*INPUT FOR THIS TASK*.
____

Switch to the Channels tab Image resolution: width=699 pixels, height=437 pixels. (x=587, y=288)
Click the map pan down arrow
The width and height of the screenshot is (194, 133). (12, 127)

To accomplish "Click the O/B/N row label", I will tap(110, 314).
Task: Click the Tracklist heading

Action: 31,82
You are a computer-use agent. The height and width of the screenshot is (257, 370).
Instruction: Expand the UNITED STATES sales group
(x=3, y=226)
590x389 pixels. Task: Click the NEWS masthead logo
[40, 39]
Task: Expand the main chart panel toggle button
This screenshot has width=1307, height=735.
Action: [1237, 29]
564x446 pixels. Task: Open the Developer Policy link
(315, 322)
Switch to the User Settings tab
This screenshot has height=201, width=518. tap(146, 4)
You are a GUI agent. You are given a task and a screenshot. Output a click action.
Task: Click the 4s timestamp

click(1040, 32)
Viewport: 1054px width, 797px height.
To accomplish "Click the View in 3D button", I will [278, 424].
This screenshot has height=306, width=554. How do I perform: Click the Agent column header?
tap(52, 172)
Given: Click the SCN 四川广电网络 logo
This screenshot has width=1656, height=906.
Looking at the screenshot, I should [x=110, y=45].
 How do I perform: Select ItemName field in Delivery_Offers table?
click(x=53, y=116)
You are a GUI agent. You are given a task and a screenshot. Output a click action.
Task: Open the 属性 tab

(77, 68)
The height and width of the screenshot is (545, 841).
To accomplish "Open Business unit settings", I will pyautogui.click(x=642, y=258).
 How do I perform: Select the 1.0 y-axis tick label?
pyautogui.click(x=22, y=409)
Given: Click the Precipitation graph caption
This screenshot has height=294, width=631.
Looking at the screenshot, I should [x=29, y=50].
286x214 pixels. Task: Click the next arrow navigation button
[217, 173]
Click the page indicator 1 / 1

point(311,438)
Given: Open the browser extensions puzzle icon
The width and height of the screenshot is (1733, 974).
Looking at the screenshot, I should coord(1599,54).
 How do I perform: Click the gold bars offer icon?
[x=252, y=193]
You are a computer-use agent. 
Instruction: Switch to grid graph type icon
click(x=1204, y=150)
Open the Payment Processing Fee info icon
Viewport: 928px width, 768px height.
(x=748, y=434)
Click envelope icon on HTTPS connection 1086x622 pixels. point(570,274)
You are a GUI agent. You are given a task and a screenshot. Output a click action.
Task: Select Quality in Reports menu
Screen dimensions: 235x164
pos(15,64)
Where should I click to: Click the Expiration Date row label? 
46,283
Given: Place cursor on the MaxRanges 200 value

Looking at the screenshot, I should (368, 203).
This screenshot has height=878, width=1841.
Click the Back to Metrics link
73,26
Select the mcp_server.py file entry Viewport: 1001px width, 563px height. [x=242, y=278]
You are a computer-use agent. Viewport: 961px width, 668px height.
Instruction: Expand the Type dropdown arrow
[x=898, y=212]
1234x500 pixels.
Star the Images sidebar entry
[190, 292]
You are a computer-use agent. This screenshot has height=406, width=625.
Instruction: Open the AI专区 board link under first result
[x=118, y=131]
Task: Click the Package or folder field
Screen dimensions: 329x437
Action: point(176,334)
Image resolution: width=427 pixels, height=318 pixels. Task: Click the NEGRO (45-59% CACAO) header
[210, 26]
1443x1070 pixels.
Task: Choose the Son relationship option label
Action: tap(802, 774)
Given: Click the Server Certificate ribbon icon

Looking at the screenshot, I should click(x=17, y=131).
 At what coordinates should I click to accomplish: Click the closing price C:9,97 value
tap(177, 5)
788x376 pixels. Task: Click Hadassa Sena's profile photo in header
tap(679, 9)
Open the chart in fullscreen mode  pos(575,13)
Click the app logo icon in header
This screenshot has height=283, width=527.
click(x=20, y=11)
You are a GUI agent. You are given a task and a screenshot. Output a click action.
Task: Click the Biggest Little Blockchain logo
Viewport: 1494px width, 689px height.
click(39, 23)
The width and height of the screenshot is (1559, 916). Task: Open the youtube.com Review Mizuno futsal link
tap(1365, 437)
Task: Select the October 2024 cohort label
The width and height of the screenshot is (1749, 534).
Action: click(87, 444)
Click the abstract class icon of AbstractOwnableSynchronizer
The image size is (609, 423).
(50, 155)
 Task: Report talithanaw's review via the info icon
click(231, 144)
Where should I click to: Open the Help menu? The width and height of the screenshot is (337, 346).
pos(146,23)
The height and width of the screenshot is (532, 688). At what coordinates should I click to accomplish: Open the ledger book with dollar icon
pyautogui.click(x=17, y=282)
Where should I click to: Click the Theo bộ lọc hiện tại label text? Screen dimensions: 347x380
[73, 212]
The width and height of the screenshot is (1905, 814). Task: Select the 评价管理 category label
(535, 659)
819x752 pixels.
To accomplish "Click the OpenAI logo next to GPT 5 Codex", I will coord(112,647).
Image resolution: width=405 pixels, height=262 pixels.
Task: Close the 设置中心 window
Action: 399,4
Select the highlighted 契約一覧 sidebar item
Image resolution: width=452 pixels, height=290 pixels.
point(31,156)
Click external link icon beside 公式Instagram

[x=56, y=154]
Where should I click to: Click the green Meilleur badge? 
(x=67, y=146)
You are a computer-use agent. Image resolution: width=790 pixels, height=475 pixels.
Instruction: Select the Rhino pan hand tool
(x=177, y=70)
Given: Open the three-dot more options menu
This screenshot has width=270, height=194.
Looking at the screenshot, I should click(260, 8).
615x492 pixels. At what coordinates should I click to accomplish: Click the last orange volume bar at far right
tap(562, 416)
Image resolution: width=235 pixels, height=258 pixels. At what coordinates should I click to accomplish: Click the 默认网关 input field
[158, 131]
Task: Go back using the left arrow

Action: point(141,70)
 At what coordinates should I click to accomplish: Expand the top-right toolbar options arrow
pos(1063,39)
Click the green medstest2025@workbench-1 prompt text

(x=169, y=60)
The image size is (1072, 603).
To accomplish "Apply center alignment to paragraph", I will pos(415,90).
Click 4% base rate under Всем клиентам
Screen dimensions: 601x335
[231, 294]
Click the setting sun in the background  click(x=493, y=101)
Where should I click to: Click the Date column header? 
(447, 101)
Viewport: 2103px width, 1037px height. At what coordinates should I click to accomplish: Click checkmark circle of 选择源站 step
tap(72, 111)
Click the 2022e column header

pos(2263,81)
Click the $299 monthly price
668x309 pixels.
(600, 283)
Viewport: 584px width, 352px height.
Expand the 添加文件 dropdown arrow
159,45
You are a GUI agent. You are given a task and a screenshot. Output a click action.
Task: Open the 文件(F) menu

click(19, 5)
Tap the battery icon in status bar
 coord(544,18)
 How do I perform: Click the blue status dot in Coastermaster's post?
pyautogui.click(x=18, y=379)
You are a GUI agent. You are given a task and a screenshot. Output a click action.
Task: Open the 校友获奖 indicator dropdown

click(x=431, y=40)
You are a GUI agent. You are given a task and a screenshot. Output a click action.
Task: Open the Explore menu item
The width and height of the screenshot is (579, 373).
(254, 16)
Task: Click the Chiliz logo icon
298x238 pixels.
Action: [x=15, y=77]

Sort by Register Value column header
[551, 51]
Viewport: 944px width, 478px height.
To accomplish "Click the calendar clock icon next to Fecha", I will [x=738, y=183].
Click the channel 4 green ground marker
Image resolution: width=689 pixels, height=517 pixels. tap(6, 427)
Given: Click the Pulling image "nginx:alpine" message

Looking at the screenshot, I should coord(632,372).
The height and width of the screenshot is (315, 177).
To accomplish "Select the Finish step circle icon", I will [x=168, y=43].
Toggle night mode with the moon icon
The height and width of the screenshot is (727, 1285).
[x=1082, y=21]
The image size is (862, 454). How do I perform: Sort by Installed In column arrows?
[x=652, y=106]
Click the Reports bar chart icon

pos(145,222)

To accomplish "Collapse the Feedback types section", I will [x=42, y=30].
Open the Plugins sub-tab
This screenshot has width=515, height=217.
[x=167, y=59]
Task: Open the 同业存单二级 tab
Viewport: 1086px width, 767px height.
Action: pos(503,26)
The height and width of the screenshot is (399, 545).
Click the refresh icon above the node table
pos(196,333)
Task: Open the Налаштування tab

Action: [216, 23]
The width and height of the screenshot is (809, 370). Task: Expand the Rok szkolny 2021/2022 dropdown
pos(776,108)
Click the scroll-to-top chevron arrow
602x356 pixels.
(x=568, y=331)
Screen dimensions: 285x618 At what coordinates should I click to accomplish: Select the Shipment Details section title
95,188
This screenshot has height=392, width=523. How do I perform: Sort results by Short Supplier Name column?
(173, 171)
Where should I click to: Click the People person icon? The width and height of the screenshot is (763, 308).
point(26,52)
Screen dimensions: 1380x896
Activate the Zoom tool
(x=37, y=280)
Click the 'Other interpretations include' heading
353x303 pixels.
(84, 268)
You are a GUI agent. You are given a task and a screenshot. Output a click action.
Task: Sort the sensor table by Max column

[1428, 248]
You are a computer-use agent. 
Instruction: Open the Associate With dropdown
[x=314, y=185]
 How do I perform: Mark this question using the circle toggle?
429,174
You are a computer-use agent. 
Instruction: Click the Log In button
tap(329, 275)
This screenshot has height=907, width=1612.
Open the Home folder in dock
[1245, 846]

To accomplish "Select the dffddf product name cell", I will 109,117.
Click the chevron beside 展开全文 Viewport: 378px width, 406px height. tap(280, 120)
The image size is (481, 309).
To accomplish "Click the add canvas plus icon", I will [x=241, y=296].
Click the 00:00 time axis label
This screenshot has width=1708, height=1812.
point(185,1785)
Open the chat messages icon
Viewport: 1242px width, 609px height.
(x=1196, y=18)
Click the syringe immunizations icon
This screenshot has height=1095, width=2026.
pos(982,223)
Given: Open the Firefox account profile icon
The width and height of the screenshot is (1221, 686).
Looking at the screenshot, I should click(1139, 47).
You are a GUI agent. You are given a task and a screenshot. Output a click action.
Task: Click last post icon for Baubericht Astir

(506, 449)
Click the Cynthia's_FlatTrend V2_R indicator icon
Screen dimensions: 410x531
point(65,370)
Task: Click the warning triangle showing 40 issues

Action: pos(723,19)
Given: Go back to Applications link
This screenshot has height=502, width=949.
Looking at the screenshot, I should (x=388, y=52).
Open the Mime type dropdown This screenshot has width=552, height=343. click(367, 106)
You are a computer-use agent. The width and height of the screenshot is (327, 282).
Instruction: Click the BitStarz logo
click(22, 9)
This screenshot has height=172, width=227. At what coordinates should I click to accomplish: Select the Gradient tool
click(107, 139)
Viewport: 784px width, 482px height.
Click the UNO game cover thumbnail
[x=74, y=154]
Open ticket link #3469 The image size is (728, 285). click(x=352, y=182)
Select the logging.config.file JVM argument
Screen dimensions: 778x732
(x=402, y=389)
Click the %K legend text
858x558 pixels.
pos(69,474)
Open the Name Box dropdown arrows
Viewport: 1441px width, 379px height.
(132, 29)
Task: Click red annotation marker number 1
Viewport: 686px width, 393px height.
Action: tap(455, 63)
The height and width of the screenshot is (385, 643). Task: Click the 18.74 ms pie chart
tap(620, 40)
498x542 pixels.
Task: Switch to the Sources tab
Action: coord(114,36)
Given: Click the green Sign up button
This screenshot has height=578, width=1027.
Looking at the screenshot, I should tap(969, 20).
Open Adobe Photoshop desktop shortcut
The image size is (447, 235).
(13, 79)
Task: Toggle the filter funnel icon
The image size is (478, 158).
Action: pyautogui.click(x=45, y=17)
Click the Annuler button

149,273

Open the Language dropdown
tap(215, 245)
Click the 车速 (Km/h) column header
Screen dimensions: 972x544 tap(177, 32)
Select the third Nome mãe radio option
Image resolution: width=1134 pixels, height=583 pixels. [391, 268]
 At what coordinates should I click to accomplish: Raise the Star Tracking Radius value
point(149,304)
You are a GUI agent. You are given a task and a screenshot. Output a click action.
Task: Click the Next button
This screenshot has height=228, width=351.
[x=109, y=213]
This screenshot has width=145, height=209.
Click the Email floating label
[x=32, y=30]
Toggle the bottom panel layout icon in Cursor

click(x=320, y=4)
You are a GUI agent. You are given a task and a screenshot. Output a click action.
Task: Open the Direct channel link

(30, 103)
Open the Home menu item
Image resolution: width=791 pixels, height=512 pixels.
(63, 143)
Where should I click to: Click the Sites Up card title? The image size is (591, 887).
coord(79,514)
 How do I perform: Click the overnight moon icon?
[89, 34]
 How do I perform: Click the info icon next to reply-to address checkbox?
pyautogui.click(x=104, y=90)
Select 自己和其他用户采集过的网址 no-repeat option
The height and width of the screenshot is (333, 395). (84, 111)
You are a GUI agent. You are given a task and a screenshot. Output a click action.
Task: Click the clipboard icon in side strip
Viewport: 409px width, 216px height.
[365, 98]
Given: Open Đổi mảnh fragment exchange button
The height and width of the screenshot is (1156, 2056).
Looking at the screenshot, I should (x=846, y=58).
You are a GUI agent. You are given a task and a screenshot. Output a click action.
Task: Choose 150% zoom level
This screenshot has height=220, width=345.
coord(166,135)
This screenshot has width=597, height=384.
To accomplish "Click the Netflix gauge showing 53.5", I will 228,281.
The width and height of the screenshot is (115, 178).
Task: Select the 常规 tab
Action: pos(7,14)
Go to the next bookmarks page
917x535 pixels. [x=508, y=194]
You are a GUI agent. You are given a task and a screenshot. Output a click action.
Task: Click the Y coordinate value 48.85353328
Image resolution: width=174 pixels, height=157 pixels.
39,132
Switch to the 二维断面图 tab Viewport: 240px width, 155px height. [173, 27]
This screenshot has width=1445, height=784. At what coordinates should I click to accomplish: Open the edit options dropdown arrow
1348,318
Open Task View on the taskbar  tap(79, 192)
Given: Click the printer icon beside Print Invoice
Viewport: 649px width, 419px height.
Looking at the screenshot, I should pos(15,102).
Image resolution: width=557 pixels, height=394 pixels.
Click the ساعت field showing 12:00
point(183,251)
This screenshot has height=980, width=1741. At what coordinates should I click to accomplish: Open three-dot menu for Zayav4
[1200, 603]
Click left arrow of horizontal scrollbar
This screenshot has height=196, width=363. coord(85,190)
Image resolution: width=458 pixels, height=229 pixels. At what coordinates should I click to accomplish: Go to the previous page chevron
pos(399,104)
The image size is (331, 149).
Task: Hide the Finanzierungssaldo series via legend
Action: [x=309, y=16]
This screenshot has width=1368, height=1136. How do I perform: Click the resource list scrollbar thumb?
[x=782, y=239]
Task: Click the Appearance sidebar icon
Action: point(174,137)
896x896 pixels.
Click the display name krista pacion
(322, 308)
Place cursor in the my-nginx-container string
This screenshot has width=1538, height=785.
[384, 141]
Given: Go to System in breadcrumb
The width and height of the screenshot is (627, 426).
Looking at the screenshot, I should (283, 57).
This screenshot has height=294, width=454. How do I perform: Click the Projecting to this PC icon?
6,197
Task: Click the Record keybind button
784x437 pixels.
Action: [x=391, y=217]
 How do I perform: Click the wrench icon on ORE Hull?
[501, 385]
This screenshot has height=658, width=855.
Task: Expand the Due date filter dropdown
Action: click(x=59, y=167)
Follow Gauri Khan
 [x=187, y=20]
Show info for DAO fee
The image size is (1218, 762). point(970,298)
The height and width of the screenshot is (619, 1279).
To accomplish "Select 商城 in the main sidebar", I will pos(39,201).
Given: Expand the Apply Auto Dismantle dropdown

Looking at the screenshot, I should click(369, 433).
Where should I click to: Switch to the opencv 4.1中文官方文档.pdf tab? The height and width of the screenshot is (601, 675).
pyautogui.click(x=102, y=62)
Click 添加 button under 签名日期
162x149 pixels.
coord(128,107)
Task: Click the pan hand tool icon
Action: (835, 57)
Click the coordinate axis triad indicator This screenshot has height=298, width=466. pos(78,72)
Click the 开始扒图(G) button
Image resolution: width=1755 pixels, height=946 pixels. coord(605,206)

____

*WHAT IS REQUIRED*. From the records above, report every line that contains the string "menu", matching case exactly.

*EXERCISE ANSWER*.
Task: Select Quality in Reports menu
Where should I click to: Open the Help menu? The width and height of the screenshot is (337, 346).
Given: Open the three-dot more options menu
Task: Open the 文件(F) menu
Task: Open the Explore menu item
Open the Home menu item
This screenshot has height=980, width=1741. At what coordinates should I click to accomplish: Open three-dot menu for Zayav4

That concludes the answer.